Record set Block Start

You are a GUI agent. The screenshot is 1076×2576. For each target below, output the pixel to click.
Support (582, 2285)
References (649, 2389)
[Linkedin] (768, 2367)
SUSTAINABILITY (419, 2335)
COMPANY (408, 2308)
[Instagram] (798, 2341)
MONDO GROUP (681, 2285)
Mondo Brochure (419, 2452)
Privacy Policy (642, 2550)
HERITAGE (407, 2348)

Record set Block End
Record set Block Start

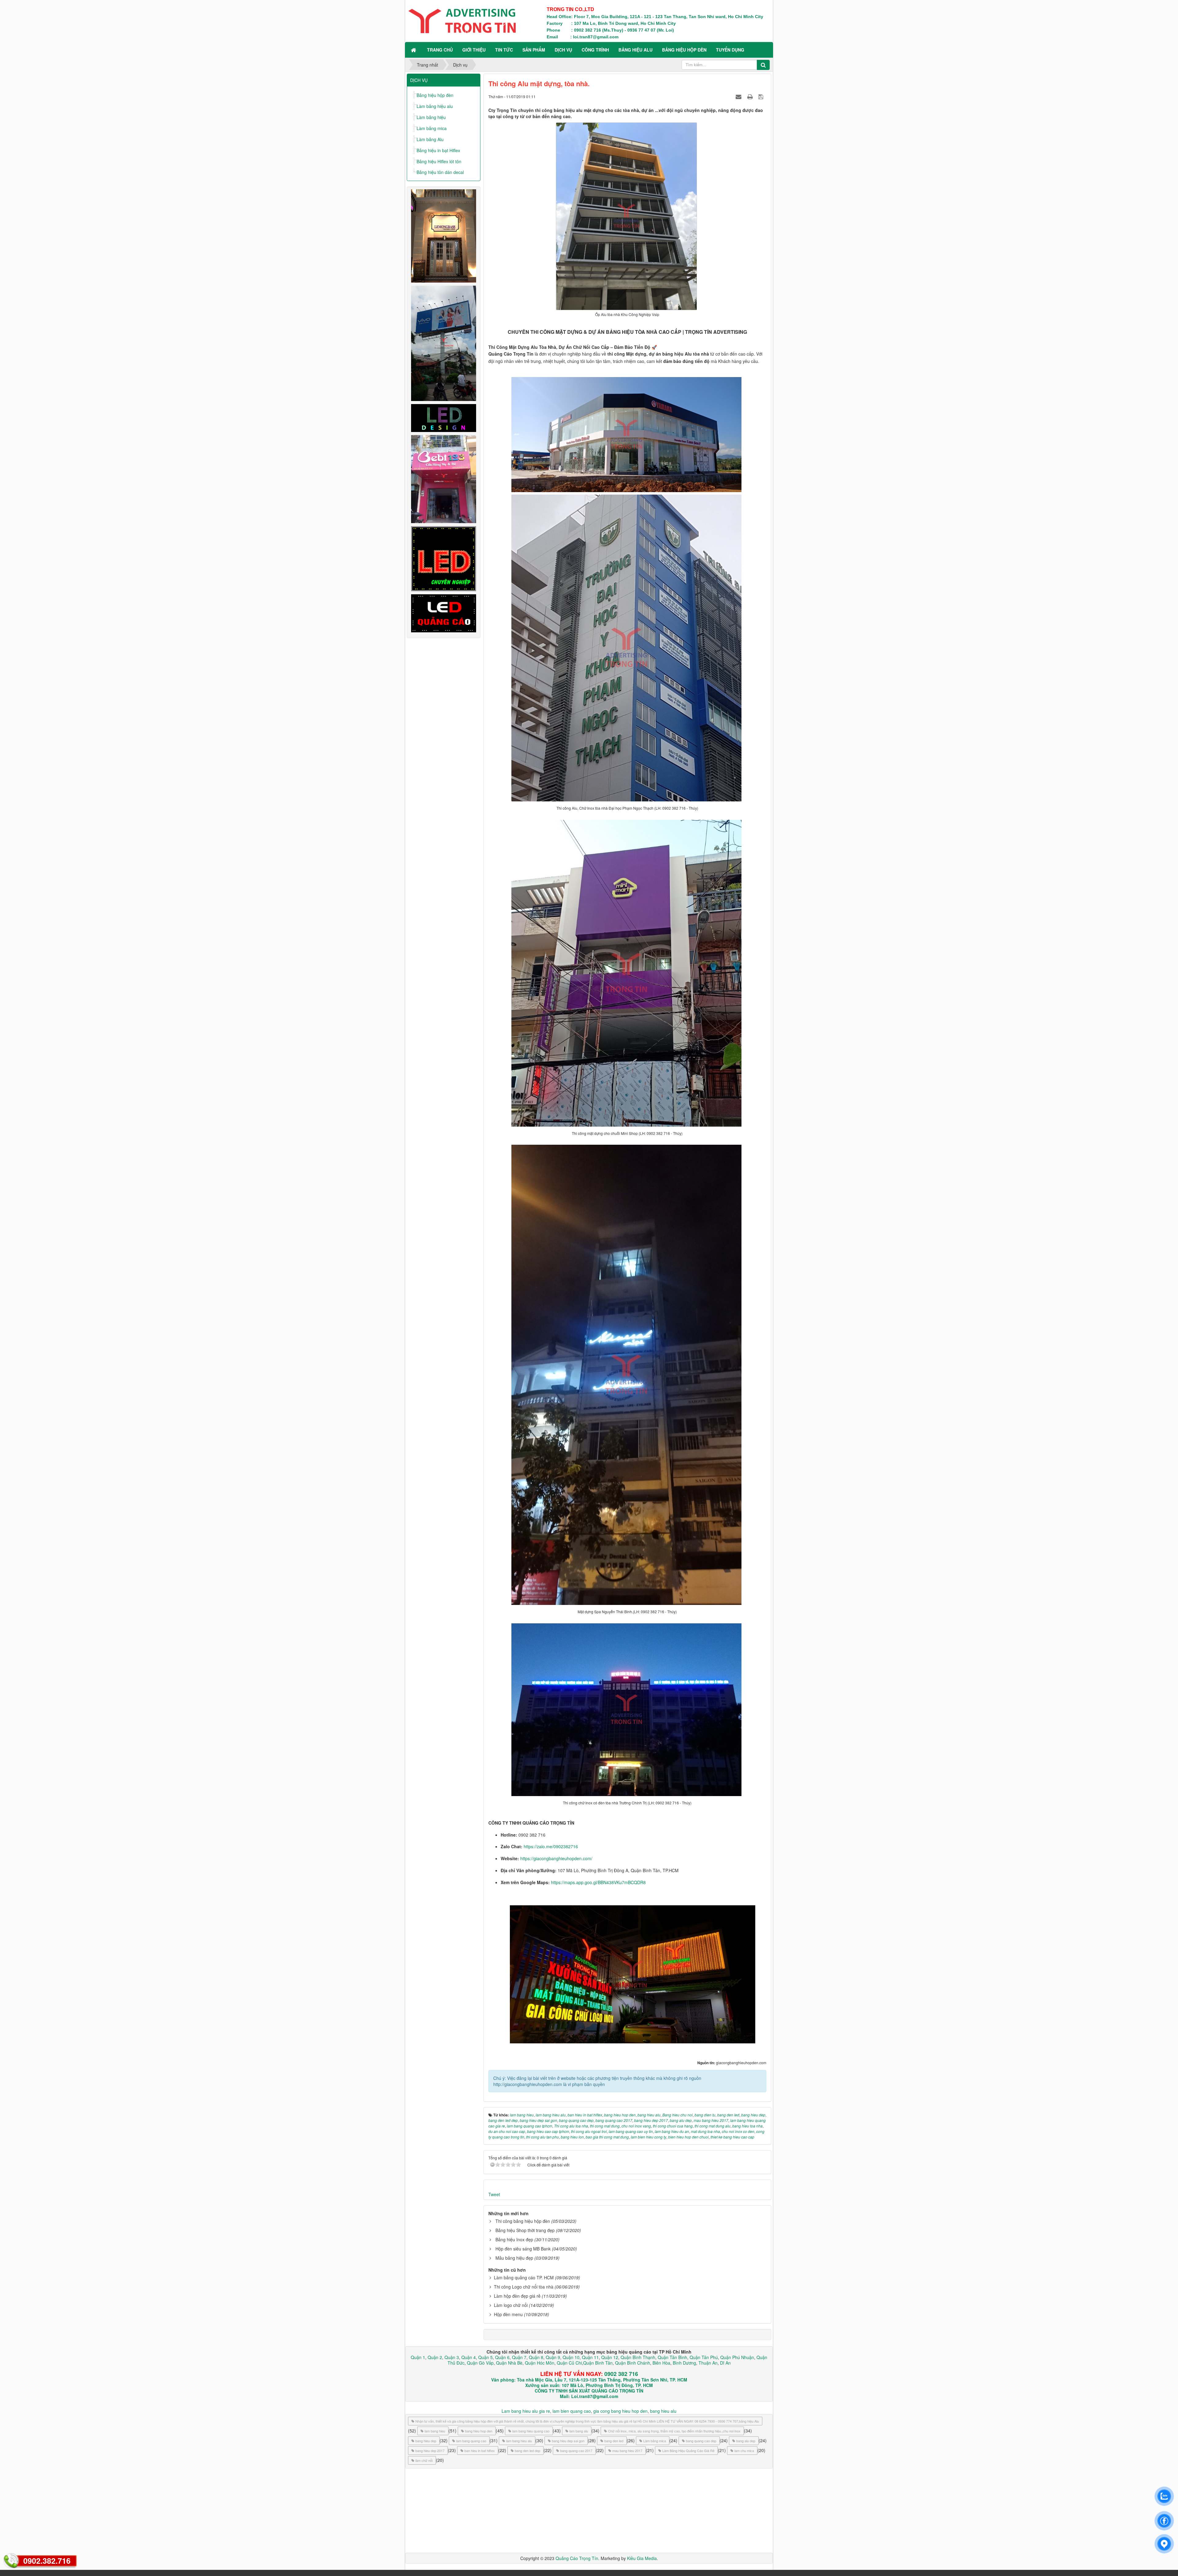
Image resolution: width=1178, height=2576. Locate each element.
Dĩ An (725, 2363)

Record set Block End

Exercise directions:
Write out exactly the lines that fall from the line with "You are a GUI" to the line with "MONDO GROUP (681, 2285)" in the records above, keeping both ends.

Exercise result:
You are a GUI agent. The screenshot is 1076×2576. For each target below, output the pixel to click.
Support (582, 2285)
References (649, 2389)
[Linkedin] (768, 2367)
SUSTAINABILITY (419, 2335)
COMPANY (408, 2308)
[Instagram] (798, 2341)
MONDO GROUP (681, 2285)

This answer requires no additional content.